Records for this task
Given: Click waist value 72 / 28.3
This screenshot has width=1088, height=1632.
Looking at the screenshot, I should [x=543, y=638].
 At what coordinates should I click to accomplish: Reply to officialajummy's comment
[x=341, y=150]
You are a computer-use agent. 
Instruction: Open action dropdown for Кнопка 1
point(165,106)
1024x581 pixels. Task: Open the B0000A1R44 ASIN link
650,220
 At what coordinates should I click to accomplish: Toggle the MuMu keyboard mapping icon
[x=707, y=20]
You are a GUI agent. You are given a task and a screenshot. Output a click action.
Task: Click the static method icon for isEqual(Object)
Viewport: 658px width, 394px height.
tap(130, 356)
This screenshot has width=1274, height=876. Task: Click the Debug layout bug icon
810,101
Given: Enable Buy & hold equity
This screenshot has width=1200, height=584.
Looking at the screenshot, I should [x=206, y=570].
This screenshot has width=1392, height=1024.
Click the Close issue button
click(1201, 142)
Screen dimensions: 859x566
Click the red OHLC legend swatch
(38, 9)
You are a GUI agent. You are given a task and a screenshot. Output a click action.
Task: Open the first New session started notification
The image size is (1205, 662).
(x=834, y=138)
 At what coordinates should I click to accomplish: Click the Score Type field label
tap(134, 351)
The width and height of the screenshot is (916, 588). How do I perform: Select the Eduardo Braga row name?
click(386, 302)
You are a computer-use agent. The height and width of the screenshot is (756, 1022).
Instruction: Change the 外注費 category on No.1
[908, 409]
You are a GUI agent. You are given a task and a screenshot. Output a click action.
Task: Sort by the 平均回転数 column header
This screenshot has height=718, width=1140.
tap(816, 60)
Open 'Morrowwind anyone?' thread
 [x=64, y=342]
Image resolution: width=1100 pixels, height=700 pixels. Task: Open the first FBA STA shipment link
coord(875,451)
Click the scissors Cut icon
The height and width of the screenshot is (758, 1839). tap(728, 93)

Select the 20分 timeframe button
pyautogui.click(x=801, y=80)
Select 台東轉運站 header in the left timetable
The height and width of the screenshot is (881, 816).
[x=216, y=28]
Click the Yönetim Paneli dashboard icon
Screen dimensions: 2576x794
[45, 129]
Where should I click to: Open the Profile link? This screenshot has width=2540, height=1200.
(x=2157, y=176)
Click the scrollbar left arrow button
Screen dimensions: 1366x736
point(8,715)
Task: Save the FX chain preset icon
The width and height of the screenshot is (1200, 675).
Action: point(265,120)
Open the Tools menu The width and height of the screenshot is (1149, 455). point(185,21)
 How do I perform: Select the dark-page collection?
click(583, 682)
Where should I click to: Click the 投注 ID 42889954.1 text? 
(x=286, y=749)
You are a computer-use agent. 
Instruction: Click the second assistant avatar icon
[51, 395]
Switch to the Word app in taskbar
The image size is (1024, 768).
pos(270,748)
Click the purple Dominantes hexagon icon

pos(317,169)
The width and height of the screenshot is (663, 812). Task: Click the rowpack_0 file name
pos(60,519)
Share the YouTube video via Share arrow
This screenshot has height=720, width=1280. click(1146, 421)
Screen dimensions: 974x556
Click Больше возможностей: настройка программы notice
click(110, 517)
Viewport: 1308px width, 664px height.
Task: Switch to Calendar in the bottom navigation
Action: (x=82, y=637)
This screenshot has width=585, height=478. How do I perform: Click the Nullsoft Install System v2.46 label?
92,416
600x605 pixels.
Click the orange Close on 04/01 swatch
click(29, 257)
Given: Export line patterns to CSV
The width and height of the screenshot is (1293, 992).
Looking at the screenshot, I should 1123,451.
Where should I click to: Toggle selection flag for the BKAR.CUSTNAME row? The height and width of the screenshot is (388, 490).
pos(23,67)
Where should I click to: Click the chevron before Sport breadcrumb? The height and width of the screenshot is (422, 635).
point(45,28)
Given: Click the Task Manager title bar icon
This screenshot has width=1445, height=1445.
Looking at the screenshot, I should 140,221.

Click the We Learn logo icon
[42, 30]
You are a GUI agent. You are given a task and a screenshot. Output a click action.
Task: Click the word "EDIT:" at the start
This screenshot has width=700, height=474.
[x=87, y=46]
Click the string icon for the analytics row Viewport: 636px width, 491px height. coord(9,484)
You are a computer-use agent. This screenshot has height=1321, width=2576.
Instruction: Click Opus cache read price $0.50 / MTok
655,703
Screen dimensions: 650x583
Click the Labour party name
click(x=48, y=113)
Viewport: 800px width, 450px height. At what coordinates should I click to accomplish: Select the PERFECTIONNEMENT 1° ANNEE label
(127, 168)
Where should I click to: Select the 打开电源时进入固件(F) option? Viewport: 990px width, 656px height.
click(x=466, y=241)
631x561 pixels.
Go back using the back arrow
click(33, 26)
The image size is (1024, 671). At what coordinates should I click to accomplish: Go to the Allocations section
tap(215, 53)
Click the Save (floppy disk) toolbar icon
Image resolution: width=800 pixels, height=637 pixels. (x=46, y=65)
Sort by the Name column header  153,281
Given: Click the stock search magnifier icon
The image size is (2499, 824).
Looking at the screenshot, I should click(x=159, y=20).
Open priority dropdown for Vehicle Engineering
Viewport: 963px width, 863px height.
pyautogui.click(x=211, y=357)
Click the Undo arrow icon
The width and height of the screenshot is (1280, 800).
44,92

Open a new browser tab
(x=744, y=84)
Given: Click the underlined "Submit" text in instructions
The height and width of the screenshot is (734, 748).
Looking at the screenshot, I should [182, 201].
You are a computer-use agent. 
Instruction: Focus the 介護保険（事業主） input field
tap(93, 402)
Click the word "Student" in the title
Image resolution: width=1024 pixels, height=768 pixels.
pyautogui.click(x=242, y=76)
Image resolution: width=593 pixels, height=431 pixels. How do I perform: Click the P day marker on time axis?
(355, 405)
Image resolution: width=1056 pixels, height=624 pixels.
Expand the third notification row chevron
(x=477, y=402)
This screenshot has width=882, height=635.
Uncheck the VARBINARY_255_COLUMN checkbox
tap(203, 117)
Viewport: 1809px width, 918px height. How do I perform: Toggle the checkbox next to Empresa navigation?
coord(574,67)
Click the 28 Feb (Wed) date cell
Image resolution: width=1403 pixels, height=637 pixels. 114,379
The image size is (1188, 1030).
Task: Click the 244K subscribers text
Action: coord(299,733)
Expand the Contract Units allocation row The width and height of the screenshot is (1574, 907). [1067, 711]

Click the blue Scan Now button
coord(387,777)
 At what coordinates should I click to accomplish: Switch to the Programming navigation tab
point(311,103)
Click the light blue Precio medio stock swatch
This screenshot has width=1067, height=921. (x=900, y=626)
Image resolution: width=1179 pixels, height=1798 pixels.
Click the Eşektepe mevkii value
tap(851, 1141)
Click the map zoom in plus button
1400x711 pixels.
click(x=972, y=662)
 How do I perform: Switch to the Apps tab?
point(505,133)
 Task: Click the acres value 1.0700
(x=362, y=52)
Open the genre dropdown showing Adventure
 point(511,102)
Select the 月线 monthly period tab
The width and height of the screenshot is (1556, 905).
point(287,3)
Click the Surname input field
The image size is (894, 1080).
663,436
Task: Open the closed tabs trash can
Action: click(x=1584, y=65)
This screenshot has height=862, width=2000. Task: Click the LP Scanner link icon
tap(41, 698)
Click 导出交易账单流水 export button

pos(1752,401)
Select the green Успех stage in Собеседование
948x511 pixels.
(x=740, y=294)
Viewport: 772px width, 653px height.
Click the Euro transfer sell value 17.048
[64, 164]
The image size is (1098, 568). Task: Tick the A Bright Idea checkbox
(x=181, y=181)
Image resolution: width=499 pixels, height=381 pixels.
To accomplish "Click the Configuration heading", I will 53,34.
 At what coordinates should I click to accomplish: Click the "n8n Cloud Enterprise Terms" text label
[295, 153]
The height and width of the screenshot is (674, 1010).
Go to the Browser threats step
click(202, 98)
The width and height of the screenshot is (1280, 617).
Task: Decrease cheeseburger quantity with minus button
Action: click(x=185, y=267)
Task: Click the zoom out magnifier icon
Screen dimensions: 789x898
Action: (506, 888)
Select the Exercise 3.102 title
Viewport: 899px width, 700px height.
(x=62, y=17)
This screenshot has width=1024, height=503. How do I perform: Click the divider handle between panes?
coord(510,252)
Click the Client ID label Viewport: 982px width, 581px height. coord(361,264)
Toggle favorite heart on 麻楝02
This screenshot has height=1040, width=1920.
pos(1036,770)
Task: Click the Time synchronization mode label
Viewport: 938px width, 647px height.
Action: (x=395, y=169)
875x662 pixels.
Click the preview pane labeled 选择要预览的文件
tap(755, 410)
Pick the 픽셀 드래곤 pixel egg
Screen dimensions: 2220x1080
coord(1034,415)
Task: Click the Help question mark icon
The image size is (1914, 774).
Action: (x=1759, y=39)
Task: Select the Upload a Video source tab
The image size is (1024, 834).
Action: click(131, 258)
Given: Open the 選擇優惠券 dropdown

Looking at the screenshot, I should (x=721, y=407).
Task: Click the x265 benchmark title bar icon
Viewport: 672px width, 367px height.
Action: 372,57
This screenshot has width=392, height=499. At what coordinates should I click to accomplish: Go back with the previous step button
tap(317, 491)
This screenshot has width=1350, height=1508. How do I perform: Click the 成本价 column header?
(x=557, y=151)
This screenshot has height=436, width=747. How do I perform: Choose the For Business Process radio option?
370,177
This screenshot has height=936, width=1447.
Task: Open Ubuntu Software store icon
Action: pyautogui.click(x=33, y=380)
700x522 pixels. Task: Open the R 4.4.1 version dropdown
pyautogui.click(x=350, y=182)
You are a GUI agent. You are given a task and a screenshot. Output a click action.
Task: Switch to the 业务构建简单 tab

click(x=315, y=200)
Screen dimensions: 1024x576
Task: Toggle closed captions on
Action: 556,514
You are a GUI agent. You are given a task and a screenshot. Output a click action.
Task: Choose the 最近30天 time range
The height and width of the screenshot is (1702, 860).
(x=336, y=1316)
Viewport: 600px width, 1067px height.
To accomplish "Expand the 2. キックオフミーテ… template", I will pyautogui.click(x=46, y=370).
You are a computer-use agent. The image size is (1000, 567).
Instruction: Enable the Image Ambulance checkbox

Required work
Go through the entries above and copy each line holding the string "will".

Completed task
To accomplish "Click the Configuration heading", I will 53,34.
To accomplish "Expand the 2. キックオフミーテ… template", I will pyautogui.click(x=46, y=370).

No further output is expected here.